◆ Exercise description ◆
In the records below, rename "screenshot" to "screen capture" in the lines starting at the one containing "Identify the location of bullet" and ending at the one containing "coordinates (107, 734).". Give only those lines, with everything else in them unchanged.

◆ Given data ◆

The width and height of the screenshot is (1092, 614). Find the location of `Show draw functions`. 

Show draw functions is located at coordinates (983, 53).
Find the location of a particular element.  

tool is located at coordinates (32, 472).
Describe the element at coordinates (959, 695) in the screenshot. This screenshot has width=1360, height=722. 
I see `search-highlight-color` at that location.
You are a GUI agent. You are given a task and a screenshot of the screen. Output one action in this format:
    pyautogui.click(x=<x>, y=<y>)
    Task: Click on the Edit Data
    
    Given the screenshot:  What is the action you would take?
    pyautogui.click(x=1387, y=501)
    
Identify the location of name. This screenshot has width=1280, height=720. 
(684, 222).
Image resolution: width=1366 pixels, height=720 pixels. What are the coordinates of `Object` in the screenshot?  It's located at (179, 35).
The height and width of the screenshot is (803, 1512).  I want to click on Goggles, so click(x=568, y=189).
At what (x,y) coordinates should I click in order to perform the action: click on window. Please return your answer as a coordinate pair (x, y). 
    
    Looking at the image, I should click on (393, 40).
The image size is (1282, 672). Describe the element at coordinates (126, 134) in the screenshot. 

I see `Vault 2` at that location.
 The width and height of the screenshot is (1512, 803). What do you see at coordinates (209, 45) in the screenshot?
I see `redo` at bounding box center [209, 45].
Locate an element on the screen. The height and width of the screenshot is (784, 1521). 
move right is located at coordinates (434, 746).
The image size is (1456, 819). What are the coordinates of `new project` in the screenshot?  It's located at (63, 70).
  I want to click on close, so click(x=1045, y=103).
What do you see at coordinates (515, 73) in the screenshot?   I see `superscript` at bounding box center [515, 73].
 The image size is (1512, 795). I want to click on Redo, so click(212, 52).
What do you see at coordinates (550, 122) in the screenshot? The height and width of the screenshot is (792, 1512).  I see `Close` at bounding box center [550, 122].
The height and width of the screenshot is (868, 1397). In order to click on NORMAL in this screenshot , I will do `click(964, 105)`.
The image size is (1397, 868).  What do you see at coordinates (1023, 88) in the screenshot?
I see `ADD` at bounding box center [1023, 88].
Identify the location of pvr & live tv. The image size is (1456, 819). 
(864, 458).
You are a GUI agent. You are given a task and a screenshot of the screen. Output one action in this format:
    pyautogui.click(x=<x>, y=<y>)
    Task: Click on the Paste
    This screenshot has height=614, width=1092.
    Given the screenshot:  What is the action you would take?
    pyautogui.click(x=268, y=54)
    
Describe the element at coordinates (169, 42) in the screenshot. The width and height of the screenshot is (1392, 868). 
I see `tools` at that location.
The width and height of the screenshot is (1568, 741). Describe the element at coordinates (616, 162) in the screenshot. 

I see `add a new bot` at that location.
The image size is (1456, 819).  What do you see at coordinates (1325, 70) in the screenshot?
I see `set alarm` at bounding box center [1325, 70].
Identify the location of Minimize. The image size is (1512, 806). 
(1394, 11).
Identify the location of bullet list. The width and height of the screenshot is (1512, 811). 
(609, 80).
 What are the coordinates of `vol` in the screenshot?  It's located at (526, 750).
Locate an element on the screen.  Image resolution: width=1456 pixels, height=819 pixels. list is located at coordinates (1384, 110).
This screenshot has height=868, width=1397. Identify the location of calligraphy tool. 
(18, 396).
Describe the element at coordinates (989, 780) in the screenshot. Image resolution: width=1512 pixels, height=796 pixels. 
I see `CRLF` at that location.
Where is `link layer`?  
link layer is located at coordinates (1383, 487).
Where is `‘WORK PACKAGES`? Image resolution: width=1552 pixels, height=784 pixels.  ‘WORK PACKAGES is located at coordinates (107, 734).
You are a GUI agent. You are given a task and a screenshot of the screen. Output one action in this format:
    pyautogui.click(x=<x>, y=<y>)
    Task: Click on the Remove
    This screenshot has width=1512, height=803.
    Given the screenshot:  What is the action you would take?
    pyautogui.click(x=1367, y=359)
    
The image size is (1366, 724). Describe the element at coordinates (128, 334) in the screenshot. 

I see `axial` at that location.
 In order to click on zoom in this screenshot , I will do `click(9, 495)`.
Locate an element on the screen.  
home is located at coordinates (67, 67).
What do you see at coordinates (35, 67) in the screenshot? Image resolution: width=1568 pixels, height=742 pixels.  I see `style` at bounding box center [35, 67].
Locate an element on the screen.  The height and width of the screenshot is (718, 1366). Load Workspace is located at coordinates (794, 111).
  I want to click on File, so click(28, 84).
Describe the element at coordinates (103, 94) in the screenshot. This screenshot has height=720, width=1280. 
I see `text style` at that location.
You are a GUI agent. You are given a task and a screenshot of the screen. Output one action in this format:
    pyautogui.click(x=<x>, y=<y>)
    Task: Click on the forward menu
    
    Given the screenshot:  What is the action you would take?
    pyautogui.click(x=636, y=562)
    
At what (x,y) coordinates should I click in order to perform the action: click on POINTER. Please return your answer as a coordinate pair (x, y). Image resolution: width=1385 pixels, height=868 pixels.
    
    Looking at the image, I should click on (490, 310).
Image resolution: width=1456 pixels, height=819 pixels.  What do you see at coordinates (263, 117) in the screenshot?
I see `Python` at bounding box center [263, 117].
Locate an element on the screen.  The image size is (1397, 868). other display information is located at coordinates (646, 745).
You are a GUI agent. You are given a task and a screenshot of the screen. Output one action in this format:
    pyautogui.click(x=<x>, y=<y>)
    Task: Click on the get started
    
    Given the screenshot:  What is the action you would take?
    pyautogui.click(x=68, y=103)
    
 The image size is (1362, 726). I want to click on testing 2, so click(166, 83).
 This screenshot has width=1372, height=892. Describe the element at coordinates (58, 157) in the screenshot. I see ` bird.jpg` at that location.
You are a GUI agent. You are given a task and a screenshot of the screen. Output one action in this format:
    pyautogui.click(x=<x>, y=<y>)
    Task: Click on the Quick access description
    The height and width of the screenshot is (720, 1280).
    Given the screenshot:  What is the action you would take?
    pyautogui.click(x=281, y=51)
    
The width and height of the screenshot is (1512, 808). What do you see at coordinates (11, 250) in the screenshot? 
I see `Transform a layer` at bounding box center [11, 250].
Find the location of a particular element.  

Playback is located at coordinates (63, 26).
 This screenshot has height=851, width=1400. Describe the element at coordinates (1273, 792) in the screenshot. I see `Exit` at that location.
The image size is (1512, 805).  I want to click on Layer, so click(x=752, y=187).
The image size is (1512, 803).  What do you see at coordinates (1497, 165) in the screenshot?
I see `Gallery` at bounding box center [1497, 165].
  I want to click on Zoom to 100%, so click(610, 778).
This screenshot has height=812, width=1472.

◆ Solved problem ◆
Identify the location of bullet list. The width and height of the screen capture is (1512, 811). 
(609, 80).
 What are the coordinates of `vol` in the screen capture?  It's located at (526, 750).
Locate an element on the screen.  Image resolution: width=1456 pixels, height=819 pixels. list is located at coordinates (1384, 110).
This screen capture has height=868, width=1397. Identify the location of calligraphy tool. 
(18, 396).
Describe the element at coordinates (989, 780) in the screen capture. Image resolution: width=1512 pixels, height=796 pixels. 
I see `CRLF` at that location.
Where is `link layer`?  
link layer is located at coordinates (1383, 487).
Where is `‘WORK PACKAGES`? Image resolution: width=1552 pixels, height=784 pixels.  ‘WORK PACKAGES is located at coordinates (107, 734).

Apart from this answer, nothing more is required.